Dr. Jianyu Rao is a tenured full professor and vice chair of the department of pathology and laboratory medicine at University of California at Los Angeles (UCLA). In addition to be the vice chair of diagnostic technology innovation, he also currently serves as the chief of cytopathology, the director of international telepathology, and the medical director of Great Los Angeles cytotechnology school. He is a fellow of College of American Pathologist (FCAP), Fellow of Academy of Translational Medicine (FacdTM), Member of Jonsson Comprehensive Cancer Center, and a Member of California Nanosystem Institute. He received many awards, including Physician of the Year award by Wall Street Journal (2005), International Health Professional and Scientist of the Year (2003, 2006), Guangji Scholar by Zhejiang University (2011), and be nominated to Shaw prize in life science and medicine (2010) and Tang prize (2018).
His research focuses on cancer biomarker studies with over 170 peer-reviewed research publications. He has been invited to be a speaker for over 170 meetings and occasions locally, nationally and internationally for topics including cytology, gynecological and urinary tract pathology, cancer biology and therapy, and cancer biomarkers.
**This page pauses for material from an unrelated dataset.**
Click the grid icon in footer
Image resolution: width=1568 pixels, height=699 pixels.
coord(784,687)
He is also interested in developing new technologies for pathology especially cytopathology, including imaging and digital analysis, telepathology, nanotechnology, liquid biopsy, and AI-technology. His main clinical expertise includes cytology especially urine cytology, Fine Needle Aspiration service, molecular cytology, gynecological pathology and genitourinary tract pathology.
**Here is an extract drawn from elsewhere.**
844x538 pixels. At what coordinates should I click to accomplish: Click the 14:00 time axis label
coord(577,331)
Dr. Rao's lab is interested in developing tools for cancer screening, early detection, and therapeutic monitoring.
Technical Research Interests:
The research in my laboratory is focused on developing biomarkers that can be used for individual risk assessment, early detection, and therapeutic monitoring of cancer. To reach this goal, we have two specific research areas.
The first area of research is to study the molecular basis of tumor morphogenesis, we focus our effort on investigating how cytoskeletal proteins, specifically the microfilament actin and the associated binding proteins, are altered in tumorigenesis. We hypothesize that since tumor cells have morphological features that are distinctive from normal cells, and since actin family proteins play important roles in regulating cell morphology, adhesion, as well as motility, investigating these protein changes during tumorigenesis will not only provide molecular insight for tumor morphology, but at the same time develop surrogate markers that are more sensitive and specific than morphological analysis alone. Since actin network is regulated by multiple complex oncogenic signal transduction events, including Ras superfamily small G proteins Rac/Rho/Cdc42, and Src family proteins, and many of these proteins have been developed as the potential therapeutic targets, it is possible that an actin centric strategy for cancer detection/monitoring/prevention/therapy can be developed in he future.
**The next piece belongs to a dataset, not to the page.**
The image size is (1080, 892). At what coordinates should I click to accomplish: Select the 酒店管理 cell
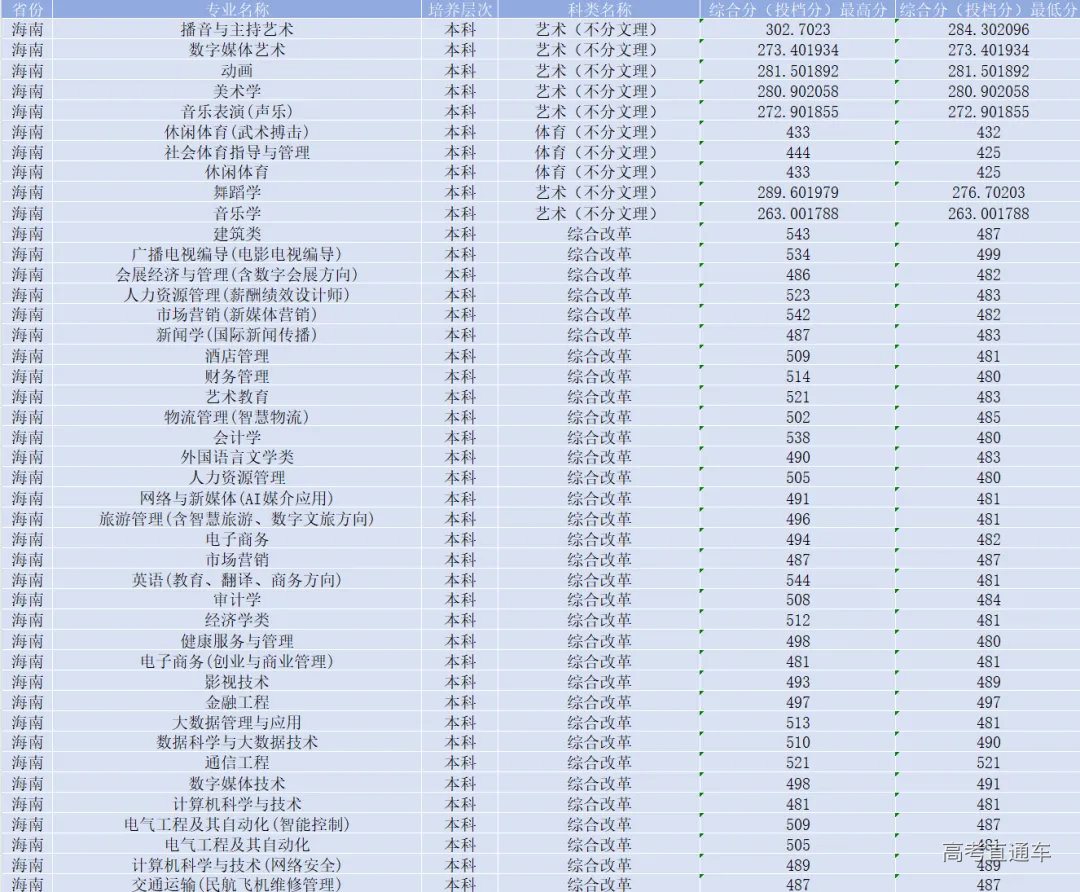click(237, 356)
Our second area of research is to develop approaches that can be used to detect early malignant lesions, especially cancer of the breast, bladder, and prostate. The detection of low stage malignant and premalignant lesions is essential for the successful halt, or even the reversion of malignant progression through chemoprevention strategy. The focus will be to develop simple, high throughput techniques that can be used to detect expressional abnormalities of multiple genes on a small sample volume basis. One specific example is to develop Quantitative Fluorescence Image Analysis (QFIA) as a single-cell proteomic method for biomarker analysis on cytological materials.